What does being a genealogist mean to you?
Relating to my clients the same pleasure that I derived in accessing my own family history, drives the unstinting work that I carry out as a genealogist. In the ten years that my own business has existed an increasing number of records have become accessible via the internet but searching original records still gives me a tremendous thrill. However the arrival of a new archive or any record source gives rise to new opportunities that all researches must embrace and exploit. I relish the opportunity to link my professional work with my own continued learning of all aspects that affect the processes and methodology of genealogy. To promote this learning I am a member of a number of family history related groups and societies. The opportunities for networking provided in meeting colleagues and fellow professionals at society meetings, lectures, conferences and congresses allows me to support them and also to exploit their professional skills for my own work.

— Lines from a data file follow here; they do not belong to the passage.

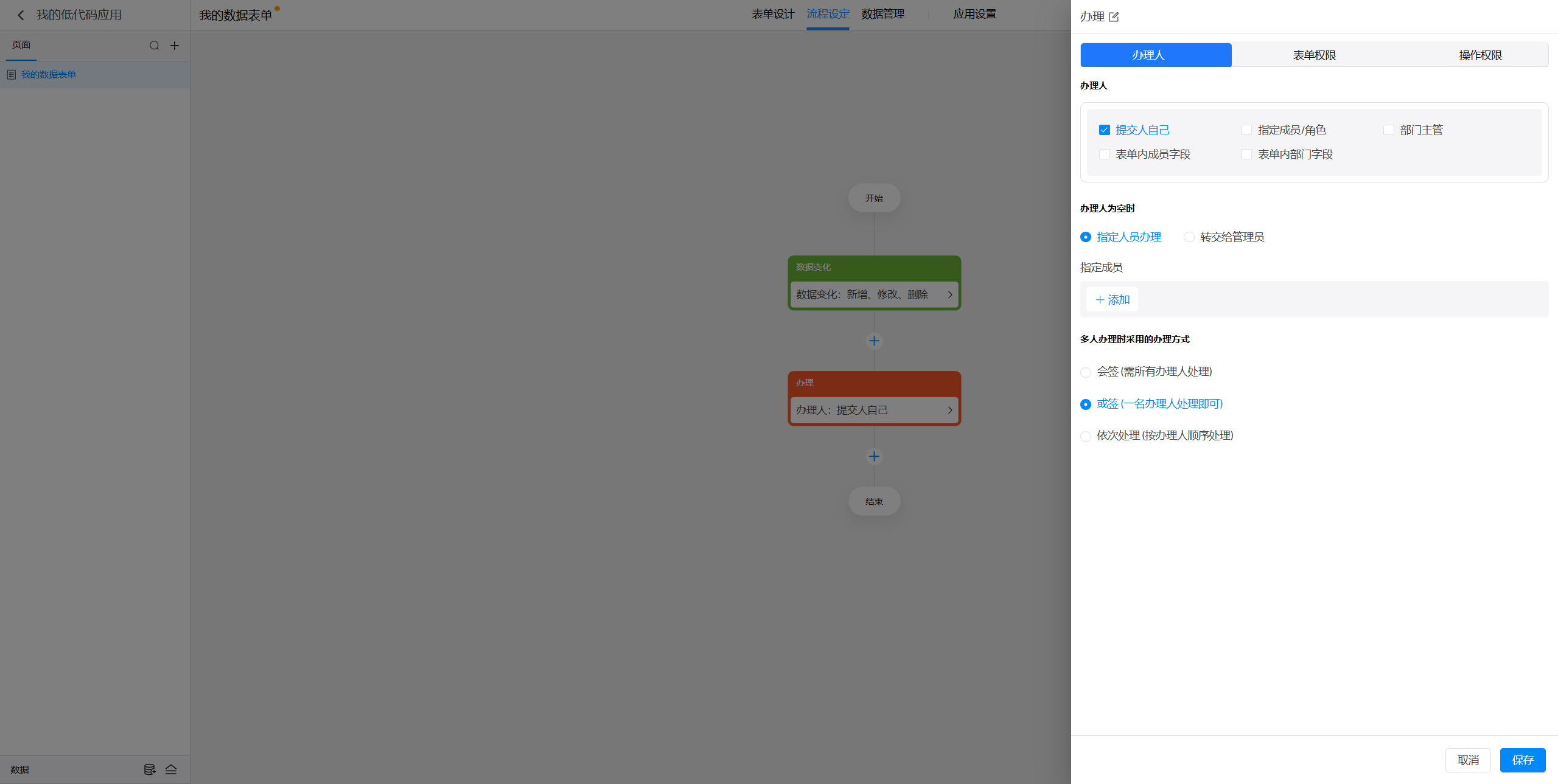Click the back arrow beside 我的低代码应用
Viewport: 1558px width, 784px height.
click(x=21, y=15)
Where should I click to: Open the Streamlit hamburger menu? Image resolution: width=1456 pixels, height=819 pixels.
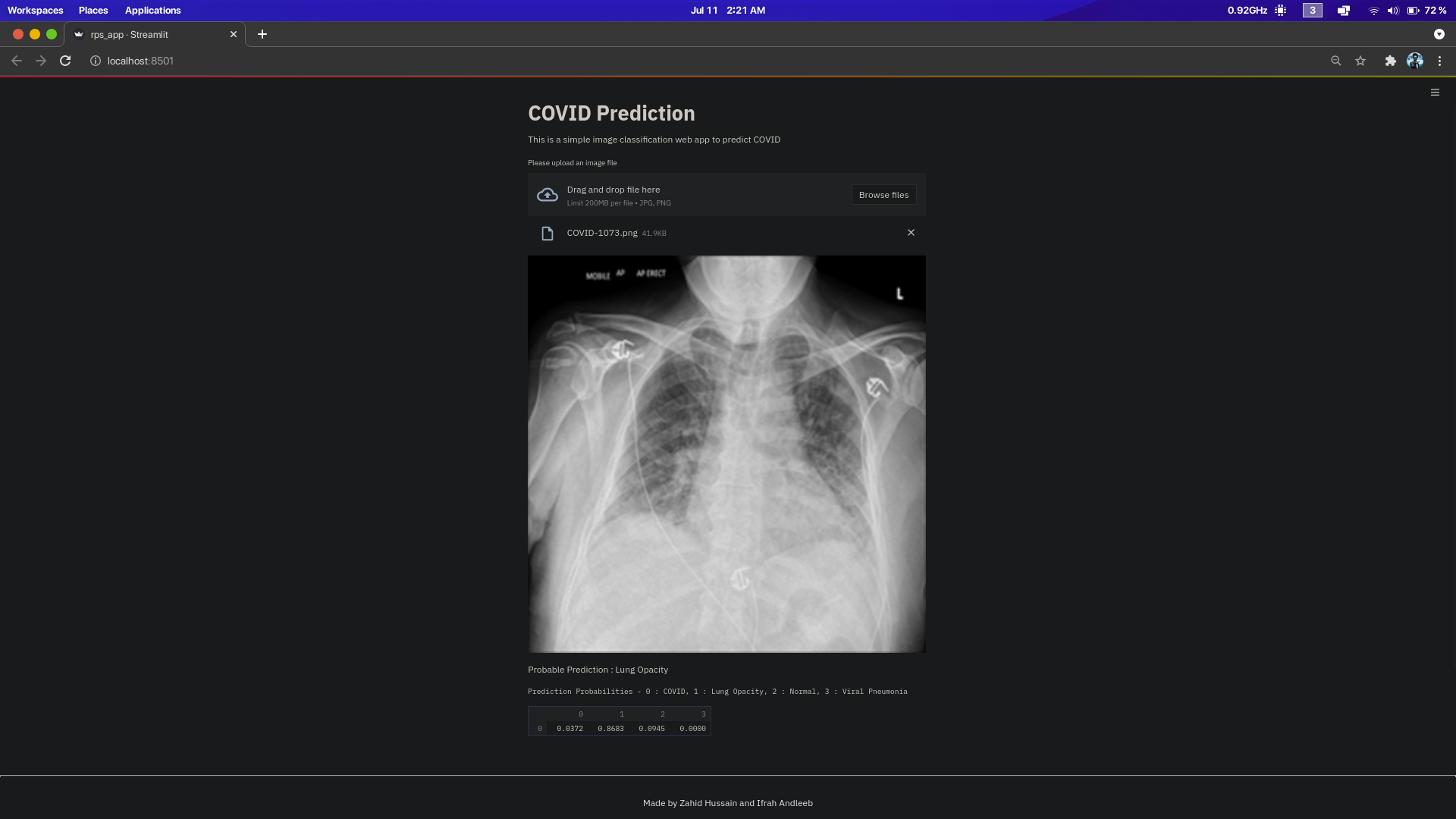pyautogui.click(x=1435, y=93)
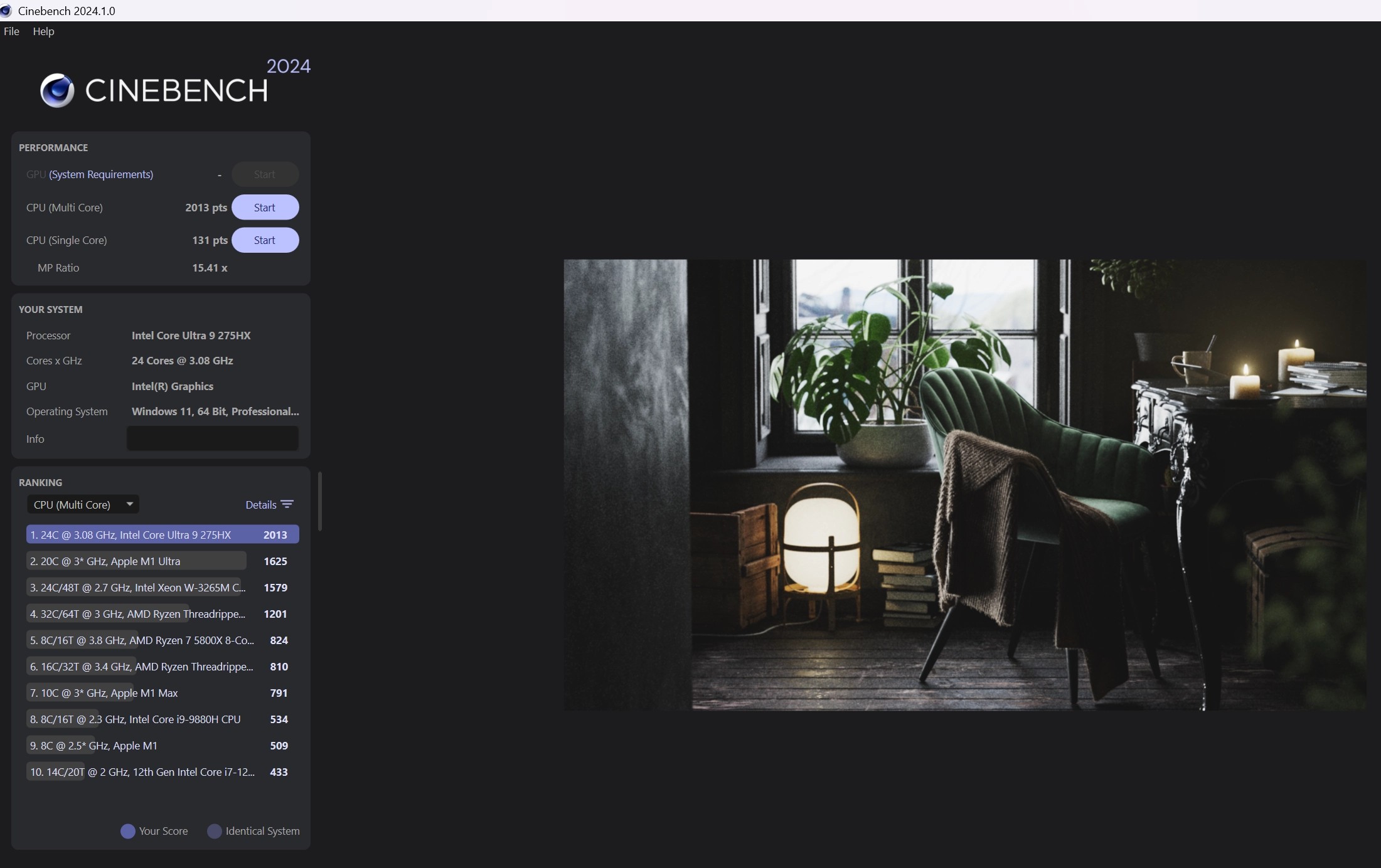Click the Identical System legend circle
The image size is (1381, 868).
[x=215, y=831]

I do not openly confess to any specialism. I carry out general and wide ranging research of all genealogical areas. I have a personal love for and tremendous appetite to know more about the processes of heraldry. For me heraldry provides a superb tool for locating families and providing links to earlier ancestry. I am the Programme Secretary of the Heraldry Society and am responsible for arranging their lecture series. I am also proud to be the General Secretary of the White Lion Society, which acts as a friend’s society for the College of Arms in London.
A typical day?
I do not have a typical working day. I always begin work early and because I manage my own time often work late. Responding to emails, letters and telephone calls can consume a large part of any working day but this does allow me to report progress and generally keep clients informed. Having a clear contract with a client is very important and I always work to this and only make changes by agreement. The first stage of research usually involves a search of all available internet sources and this is followed by a search of my ever growing library of books, case studies and cds. I never visit an archive or library without having a plan, which will directs my searching and allows me to use the time I have effectively. I usually carry out my own searches of original records and only use record agents and archive research services to gather specific records. The most demanding and time consuming activities I carry out are the processing of records and the writing of reports and I value this important opportunity to engage with my clients and relate to them the processes and messages of the research.
Recently I worked with a client who had for a number of years been unsuccessful in their endeavours to determine a link between their last documented ancestor, who was born in the 1660s and their earlier ancestors. I determined the missing link using the family coat of arms and several printed pedigrees were located to document the family to the early fifteenth century. Eureka!